The unfolding saga of gang warfare and family feuding on the streets of Limerick is as strange as the slayings, kidnappings and threats to kill which, apparently, have been part of the ongoing behaviour between rival factions for a couple of years. It is impossible to believe that an exchange between two children in a school playground could fully explain this descent into violent disorder. Similarly, it is difficult to understand why such criminal feuding could only have come to the surface nationally in the last seven days.

The Minister for Justice, Equality and Law Reform, Mr McDowell, was called to account for the breakdown of law and order by Opposition parties in the Dáil yesterday. The scale of open and armed hostility which has emerged in Limerick in the past week puts the litany of violent, though isolated, incidents in the capital city in recent times in the shade.

READ MORE

The Minister maintains that the deployment of the Garda's Emergency Response Unit to Limerick was not an indication that numbers were below strength there. It was facile to suggest that the problem related to Garda numbers. He also holds that the Criminal Assets Bureau, which has been active in Limerick, is not the answer either. " It is hostility and hatred that has welled up. The tackling of assets is not going to tackle this particular problem".

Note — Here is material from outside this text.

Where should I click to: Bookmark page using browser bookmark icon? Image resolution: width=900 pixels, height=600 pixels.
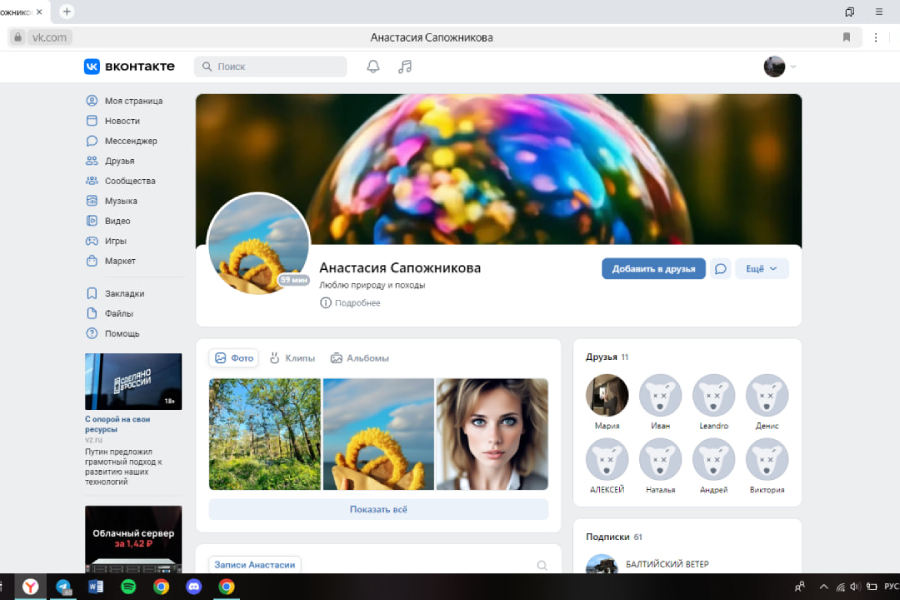click(846, 37)
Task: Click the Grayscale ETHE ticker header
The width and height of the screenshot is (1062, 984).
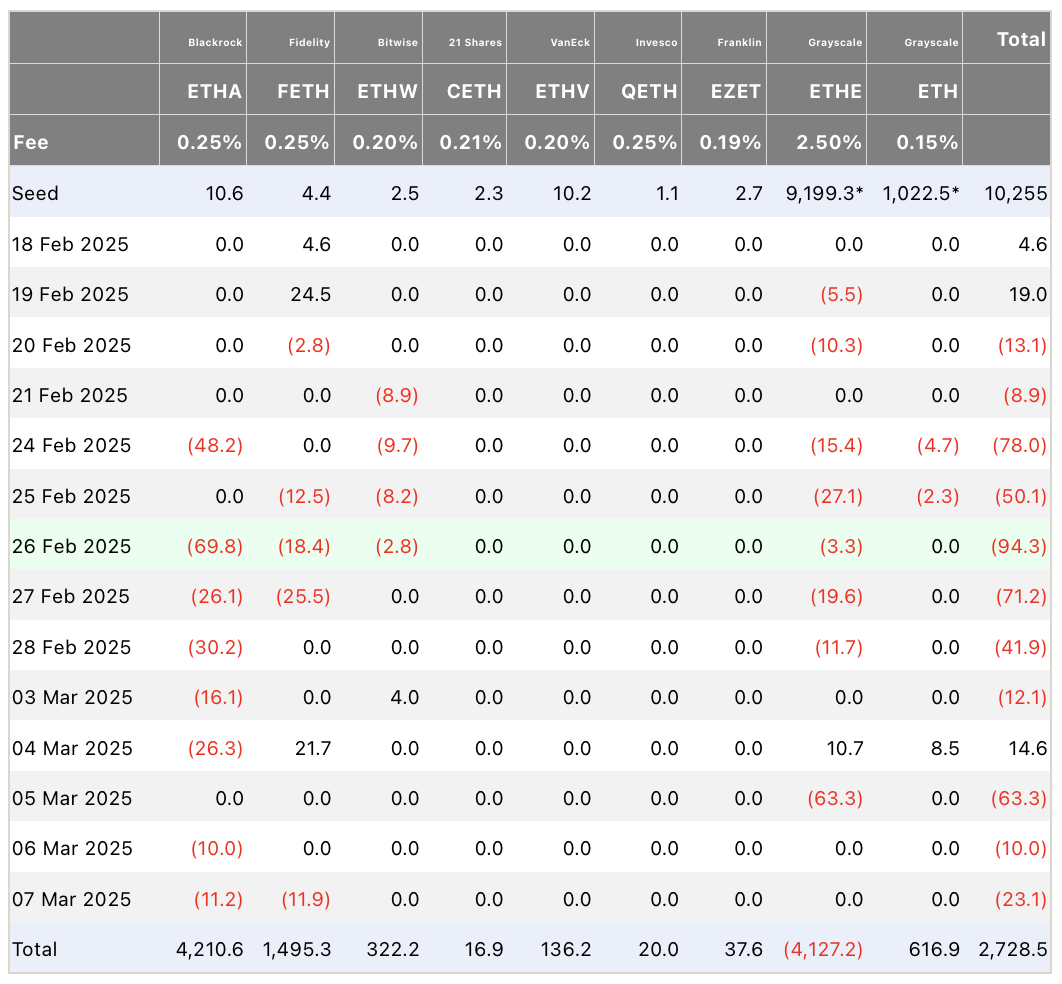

The Government's immediate solution is to transfer some Central Criminal Court murder trials to Limerick to ease pressure on detectives who will spend large amounts of time travelling to Dublin this year and next to give evidence in trials following earlier killings.

Sittings of the Central Criminal Court outside the capital may go some way towards easing the current pressure on Garda resources in Limerick. But it will confront only one aspect of the underlying problem. The outbreak of gang wars in Limerick is a direct consequence of the drug and criminal culture and it will take more than the criminal justice system to tackle it at its roots.